Michael Skelly is the Founder and President of Clean Line Energy, a company developing interstate transmission lines to connect America’s best wind energy resources to market. Skelly founded the company with the vision to build game changing infrastructure projects that dramatically increase America’s supply of low-cost clean energy, while creating jobs and supporting communities.
Skelly has a track record of building effective teams and managing large-scale infrastructure projects from the development phase through construction and operation. Prior to founding Clean Line Energy, Skelly led the growth of Horizon Wind Energy from family ownership through acquisition by Goldman Sachs and ultimately ownership by EDP; the company is now one of the largest renewable energy companies in the world. During Skelly’s tenure at Horizon, the company originated a portfolio that today accounts for more than 4,000 megawatts of wind projects across the United States.
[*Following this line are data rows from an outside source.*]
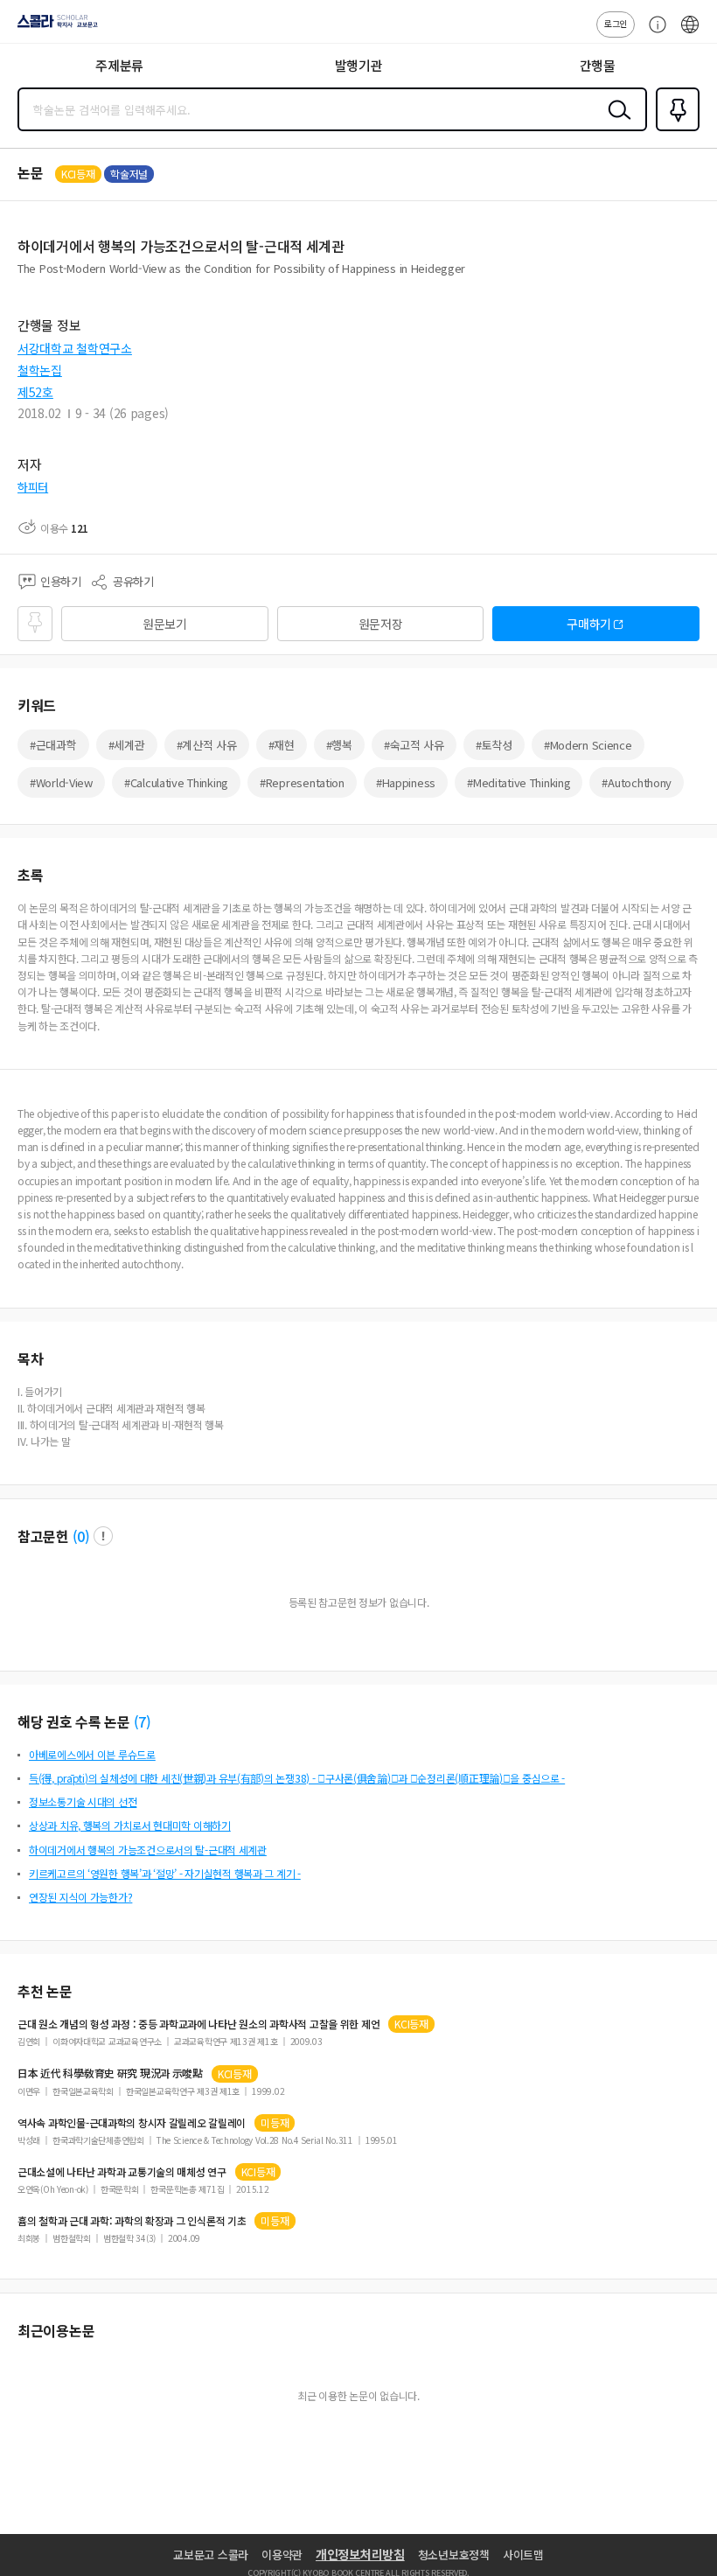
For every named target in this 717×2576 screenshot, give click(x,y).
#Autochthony (637, 782)
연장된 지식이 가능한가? (80, 1896)
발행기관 (359, 65)
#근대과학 (53, 744)
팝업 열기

These projects represent six billion dollars of investment and have created thousands of jobs.
Under Skelly’s leadership, Clean Line Energy negotiated a public-private partnership with the U.S. Department of Energy for the construction of the $2.5 billion Plains & Eastern high voltage direct current transmission line. Skelly has led the Clean Line team through successful siting and federal environmental review processes, hundreds of miles of right of way acquisition and strategic alliances with General Electric and numerous other suppliers.
Skelly holds a B.A. in economics from the University of Notre Dame and an M.B.A. from Harvard Business School. Nationally known as an energy industry leader, Skelly serves on the Board of the American Wind Energy Association. Skelly’s passion for linear infrastructure continues in his hometown of Houston where he serves on several civic boards active in creating 100 plus miles of trails along the city’s bayous and advocating to enhance transportation options. Skelly and his wife Anne live in Firehouse No. 2, a 1910 brick fire station which they recently restored in the East End of Houston.